Predicting Everolimus Response in Rare Metastatic Thymic Epithelial Tumors
Thymic tumors, while rare, are classified as orphan diseases due to their infrequency. Despite their rarity, they are the predominant tumors found in the anterior mediastinal compartment among adults.
Thymic tumors represent a wide variety of tumors and the most recent histologic classification classifies them as thymomas, thymic carcinomas (TC), and neuroendocrine thymic tumors (NETT). Although thymic tumors have traditionally been considered orphan diseases, in the last few decades there has been an increased interest in thymic malignancies in the scientific community.
Optimal treatment in the relapsed-refractory setting for patients with advanced thymic tumors needs to be better understood. Cyclophosphamide/doxorubicin/cisplatin (CAP) and carboplatin/paclitaxel are options for thymic tumors. In the relapsed-refractory thymic tumor, several options for treatment exist, but the optimal sequence of therapy or choice of agent is not clear. The rarity of the disease has resulted in limiting the research to a few small single-arm Phase II studies, as larger randomized trials are more challenging to conduct.
The Cellworks Platform and the Computational Biology Model (CBM) can identify patterns and key pathways in an individual tumor and across tumors. By integrating a large volume of signaling, metabolic, and transcriptional networks from available published data in collaboration with tumor-specific genomic information, the Cellworks Platform can create an individual patient’s personalized tumor-specific network model in silico. The Cellworks Platform then biosimulates the impact of a single drug or a combination of drugs on the patient’s personalized disease model, based on the known mechanism of action of the drug(s). Here, we tested the effect of everolimus on thymic carcinoma patients and used our technology to predict response to therapy.
The Cellworks Platform identified key responsible pathways for the response and non-response of everolimus, as explained by network analysis.
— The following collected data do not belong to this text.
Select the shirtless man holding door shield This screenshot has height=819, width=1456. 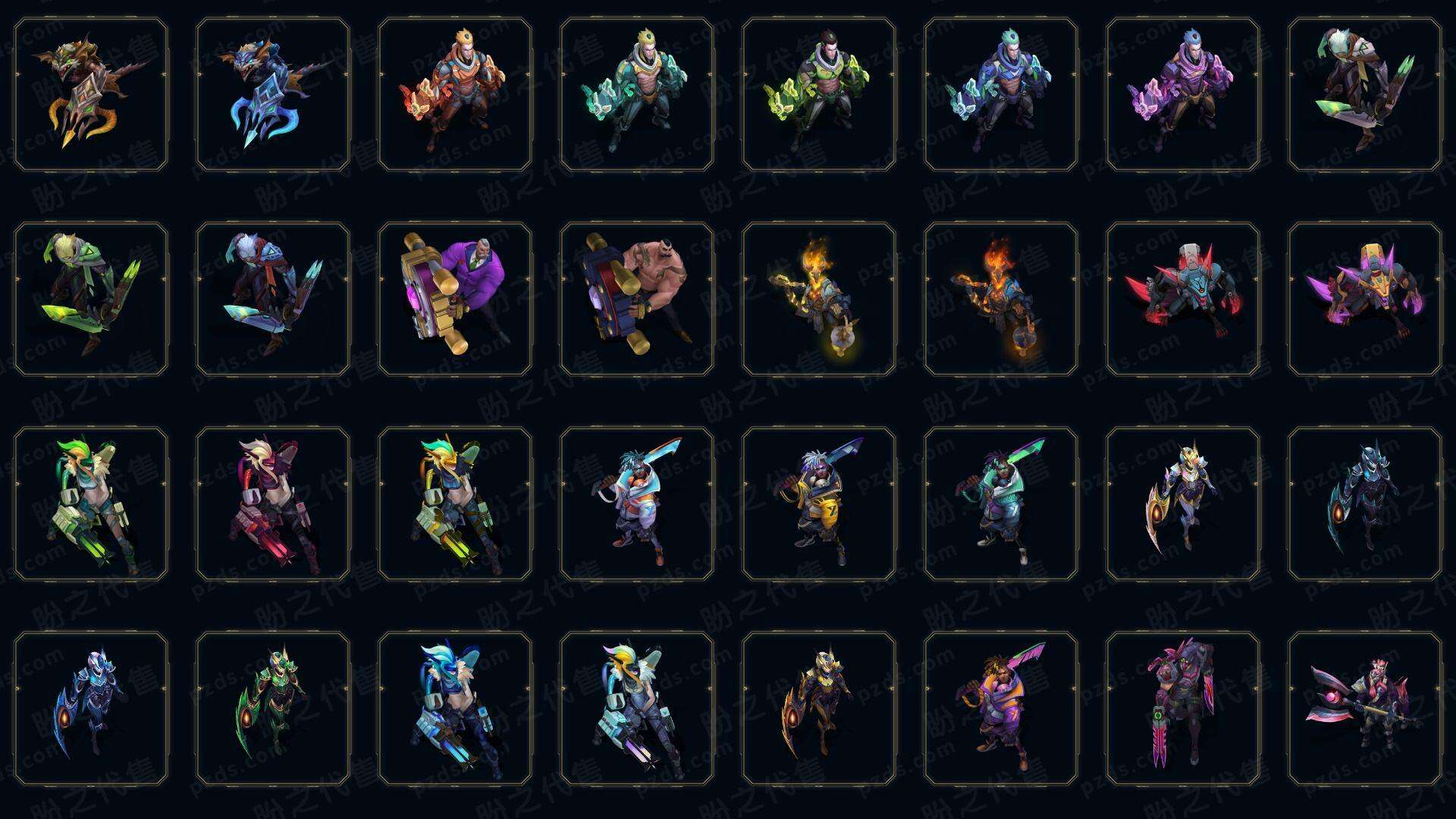point(637,299)
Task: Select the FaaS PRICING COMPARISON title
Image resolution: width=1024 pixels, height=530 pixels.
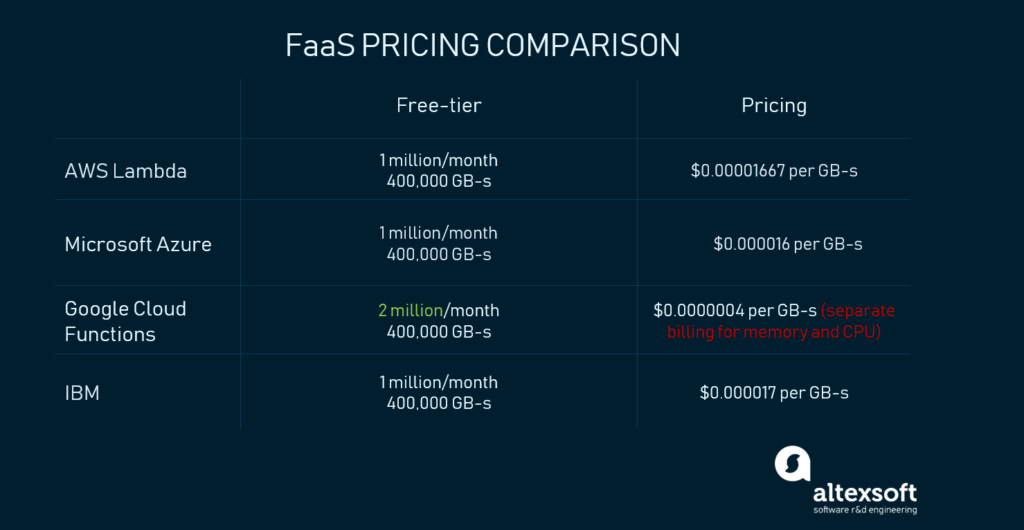Action: click(x=482, y=46)
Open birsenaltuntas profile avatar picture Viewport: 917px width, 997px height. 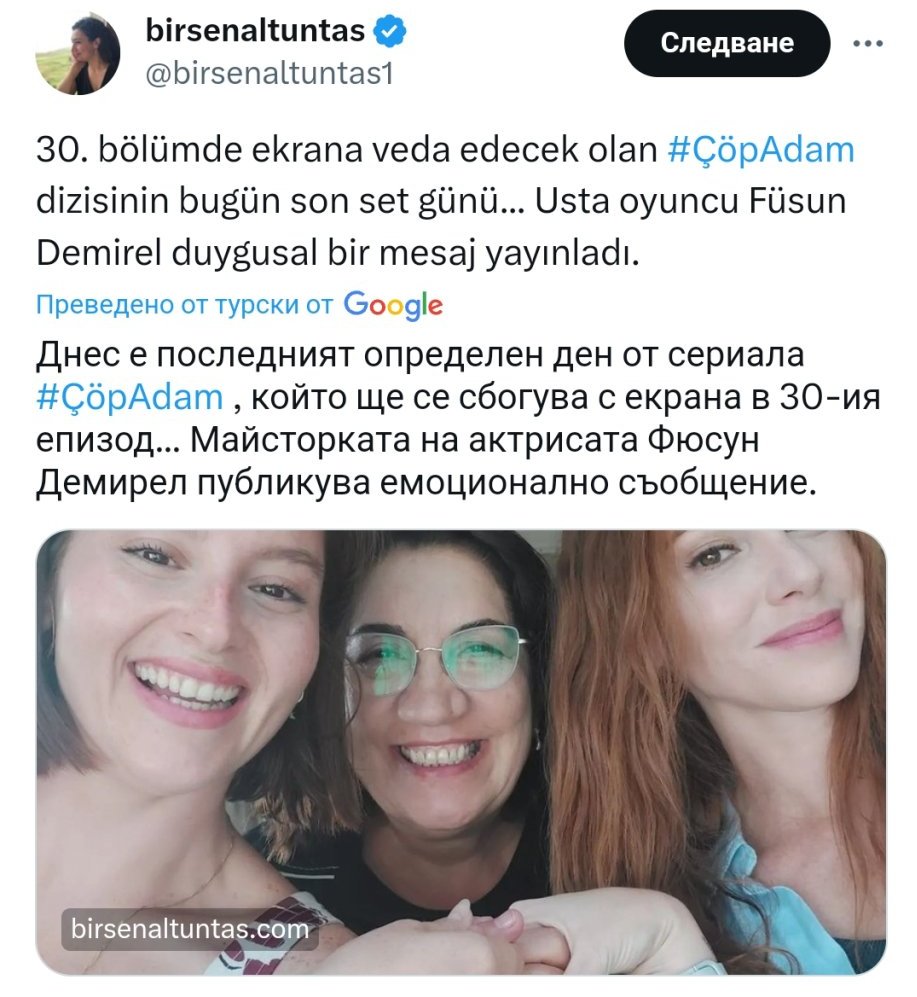[x=78, y=53]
Key Identified Pathway in Responder Patient
Loss of NF1 leads to HRAS-mediated activation of the AKT-MTOR pathway. R140Q mutation of IDH2 identified in this patient leads to 2 Hydroxy-ketoglutarate mediated activation of HIF1A. MTOR inhibitors nullify the activation of HIF1A via the MTOR pathway and are the key reason for response. T670I missense mutation of KIT, R348fs* mutation of PIK3R1, and CNV deletion of TET2 leads to activation of the AKT1-MTOR pathway are additional reasons for the response. The Cellworks Platform predicted this patient as a responder for Everolimus. Identified PFS post everolimus treatment of this patient was 22.96 Months
Key Identified Pathway in Non-Responder Patient
The primary cause of non-responsiveness in this patient, as identified by CBM, was the CNV deletion of MTOR. However, additional factors contributing to the downregulation of the AKT-MTOR pathway were also found, including CNV deletions of MET, IGF1R, MAGI1, and MAGI2. A high copy number of the STK11 gene was also identified which leads to an increase in PRKAA1. Increased activation of PRKAA1 leads to inactivation of the mTOR pathway. The Cellworks Platform predicted this patient as a non-responder for Everolimus. Identified PFS post everolimus treatment of this patient was 2.56 Months.
In Conclusion
Personalized Therapy Biosimulation, made possible using the Cellworks Platform and CBM integrates multiple genomic abnormalities in patients to identify disease-specific biomarkers and network characteristics and identify novel drug combinations with therapeutic potential. This approach also identified personalized drug regimens in all profiles, including those without actionable genetic mutations present. This predictive technology can improve the utility of tumor profiling and offer novel clinical treatments for patients who would otherwise have no options. This study is an example of how Cellworks personalized therapy biosimulation provides insights for rare diseases like thymoma, where the small number of patients makes it difficult to draw definitive conclusions using conventional methods.